Aim a » In the STATS 205 slides, what is the goal in regression?

Stanford University, Spring 2016, STATS 205

Overview

  • Smoothing or estimating curves
    • Density Estimation
    • Non-linear regression
  • Rank-based linear regression

Curve Estimation

  • A curve of interest can be a probability density function \(f\) or a regression function \(r\)
  • In density estimation, we observe \(X_1,\dots,X_n\) from some unknown cdf \(F\) with density \(f\) \[ X_1,\dots,X_n \sim f \] and the goal is to estimate density \(f\)
  • In regression, we observe pairs \((x_1,Y_1),\dots,(x_n,Y_n)\) that are related as \[ Y_i = r(x_i) + e_i \] with \(E(e_i) = 0\), and the goal is to estimate the regression function \(r\)

Density Estimation

Non-Linear Regression

Rank-Based Linear Regression

  • But today, we focus on linear regression
  • We generalize rank-based methods from two-sample location problems to general linear models

Linear Regression in Two-Sample Problem

  • Recall that we framed the two-sample location problem as a regression problem
  • Combine sample in one vector \(\boldsymbol{Z} = (X_1,\dots,X_{n_1},Y_1,\dots,Y_{n_2}^T)\)
  • Let \(\boldsymbol{c}\) be a \(n \times 1\) vector with
    • zeros at position \(1\) to \(n_1\) and
    • ones at positions \(n_1+1\) to \(n\)
  • Then we can rewrite the location model as \[Z_i = \alpha + c_i \Delta + e_i\] where \(e_1,\dots,e_n\) are iid with pdf \(f(t)\)

Rank-Based Linear Regression

Test for Slope

  • For a single regression model (\(i = 1,\dots,n\)) \[ Y_i = \alpha + \beta x_i + e_i \]
  • Intercept \(\alpha\) and slope \(\beta\) are unkown
  • Error \(e_1,\dots,e_n\) are sample from continous population with median 0
  • Theil (1950) tested for: \(H_0: \beta = \beta_0\)
  • Which means for every unit increase in the value of the independent (predictor) variable \(x\), we expect an increase (or decrease, depending on the sign) of the dependent (response) varibale \(Y\)

Test for Slope

  • Difference \[D_i = Y_i - \beta_0 x_i \hspace{1cm}\text{for}\hspace{1cm} n = 1,\dots,n\]
  • Let \[C = \sum_{i=1}^{n-1} \sum_{j=i+1}^n \operatorname{sign}(D_j - D_i)\]

Test for Slope

  • Motivation for the Test: \[ D_j - D_i = Y_j - \beta_0 x_j - (Y_i - \beta_0 x_i) = Y_j - Y_i + \beta_0 (x_i - x_j)\]
  • under null the median of \(Y_j - Y_i = \beta(x_j - x_i) + (e_j - e_i)\) is \(\beta (x_j - x_i)\)
  • under null the median of \(D_j - D_i\) is \(\beta (x_j - x_i) + \beta_0 (x_j - x_i) = (\beta - \beta_0)(x_j - x_i)\)
  • hence, we tend to obtain positive \(D_j - D_i\) difference when \(\beta > \beta_0\) which leads to large \(C\)

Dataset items
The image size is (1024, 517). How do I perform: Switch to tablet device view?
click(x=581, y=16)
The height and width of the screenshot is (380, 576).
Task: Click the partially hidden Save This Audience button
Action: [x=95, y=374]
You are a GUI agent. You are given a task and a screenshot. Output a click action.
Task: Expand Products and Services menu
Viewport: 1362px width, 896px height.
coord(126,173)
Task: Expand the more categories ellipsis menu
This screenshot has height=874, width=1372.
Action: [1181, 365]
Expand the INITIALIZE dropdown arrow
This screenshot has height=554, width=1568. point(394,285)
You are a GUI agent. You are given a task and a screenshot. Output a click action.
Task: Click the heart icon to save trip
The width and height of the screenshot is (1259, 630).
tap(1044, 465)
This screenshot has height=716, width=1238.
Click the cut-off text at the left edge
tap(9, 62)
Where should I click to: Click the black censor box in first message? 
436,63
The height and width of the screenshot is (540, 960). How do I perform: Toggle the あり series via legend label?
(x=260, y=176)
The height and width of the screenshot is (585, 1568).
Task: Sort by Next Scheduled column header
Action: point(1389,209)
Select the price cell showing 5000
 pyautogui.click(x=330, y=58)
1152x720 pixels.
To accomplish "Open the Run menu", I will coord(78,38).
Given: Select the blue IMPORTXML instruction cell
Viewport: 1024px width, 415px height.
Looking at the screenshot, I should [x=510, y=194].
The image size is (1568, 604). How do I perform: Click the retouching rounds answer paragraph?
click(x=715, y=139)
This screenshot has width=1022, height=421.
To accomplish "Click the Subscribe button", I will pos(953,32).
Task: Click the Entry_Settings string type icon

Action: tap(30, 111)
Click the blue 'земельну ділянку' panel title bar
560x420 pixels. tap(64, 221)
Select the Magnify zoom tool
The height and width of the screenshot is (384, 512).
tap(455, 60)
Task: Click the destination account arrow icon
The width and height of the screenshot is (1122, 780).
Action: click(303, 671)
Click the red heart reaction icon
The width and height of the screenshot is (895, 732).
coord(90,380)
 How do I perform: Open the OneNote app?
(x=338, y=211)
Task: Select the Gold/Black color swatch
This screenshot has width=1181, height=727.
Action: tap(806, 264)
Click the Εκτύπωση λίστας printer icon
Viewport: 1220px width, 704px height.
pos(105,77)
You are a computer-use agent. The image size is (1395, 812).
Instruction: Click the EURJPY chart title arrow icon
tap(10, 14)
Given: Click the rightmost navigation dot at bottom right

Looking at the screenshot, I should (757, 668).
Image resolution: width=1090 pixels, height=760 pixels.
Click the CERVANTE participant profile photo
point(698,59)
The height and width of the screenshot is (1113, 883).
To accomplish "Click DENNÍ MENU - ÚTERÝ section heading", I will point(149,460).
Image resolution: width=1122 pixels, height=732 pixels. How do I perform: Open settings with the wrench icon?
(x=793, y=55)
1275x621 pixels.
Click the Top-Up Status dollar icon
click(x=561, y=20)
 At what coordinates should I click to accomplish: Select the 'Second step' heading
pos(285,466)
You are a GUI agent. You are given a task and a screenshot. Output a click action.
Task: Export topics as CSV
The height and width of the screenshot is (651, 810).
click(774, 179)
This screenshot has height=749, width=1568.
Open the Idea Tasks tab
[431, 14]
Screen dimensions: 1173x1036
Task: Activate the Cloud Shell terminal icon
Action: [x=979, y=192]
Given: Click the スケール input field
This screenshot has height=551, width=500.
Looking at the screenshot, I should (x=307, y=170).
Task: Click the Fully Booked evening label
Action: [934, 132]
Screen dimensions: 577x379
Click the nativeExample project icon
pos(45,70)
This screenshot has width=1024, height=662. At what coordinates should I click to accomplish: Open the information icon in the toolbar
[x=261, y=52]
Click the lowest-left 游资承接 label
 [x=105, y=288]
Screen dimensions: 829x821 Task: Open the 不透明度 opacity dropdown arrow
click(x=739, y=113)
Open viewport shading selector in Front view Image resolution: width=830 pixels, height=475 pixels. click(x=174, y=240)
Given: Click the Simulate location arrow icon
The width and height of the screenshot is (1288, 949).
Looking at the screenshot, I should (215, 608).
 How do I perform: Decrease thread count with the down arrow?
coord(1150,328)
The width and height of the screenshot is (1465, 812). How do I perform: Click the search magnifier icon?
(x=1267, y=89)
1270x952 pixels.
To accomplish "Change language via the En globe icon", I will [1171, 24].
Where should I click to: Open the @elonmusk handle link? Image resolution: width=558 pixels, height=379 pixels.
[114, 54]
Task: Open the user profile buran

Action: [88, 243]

Aim b » Please turn the dataset rows from the line with "You are a computer-use" to the line with "Action: [x=979, y=192]" into a numbered list, leaving out blank lines.

Task answer a » To estimate the regression function r.

Task answer b »
1. You are a computer-use agent. The image size is (1395, 812).
2. Instruction: Click the EURJPY chart title arrow icon
3. tap(10, 14)
4. Given: Click the rightmost navigation dot at bottom right
5. Looking at the screenshot, I should (757, 668).
6. Image resolution: width=1090 pixels, height=760 pixels.
7. Click the CERVANTE participant profile photo
8. point(698,59)
9. The height and width of the screenshot is (1113, 883).
10. To accomplish "Click DENNÍ MENU - ÚTERÝ section heading", I will point(149,460).
11. Image resolution: width=1122 pixels, height=732 pixels. How do I perform: Open settings with the wrench icon?
12. (x=793, y=55)
13. 1275x621 pixels.
14. Click the Top-Up Status dollar icon
15. click(x=561, y=20)
16.  At what coordinates should I click to accomplish: Select the 'Second step' heading
17. pos(285,466)
18. You are a GUI agent. You are given a task and a screenshot. Output a click action.
19. Task: Export topics as CSV
20. The height and width of the screenshot is (651, 810).
21. click(774, 179)
22. This screenshot has height=749, width=1568.
23. Open the Idea Tasks tab
24. [431, 14]
25. Screen dimensions: 1173x1036
26. Task: Activate the Cloud Shell terminal icon
27. Action: [x=979, y=192]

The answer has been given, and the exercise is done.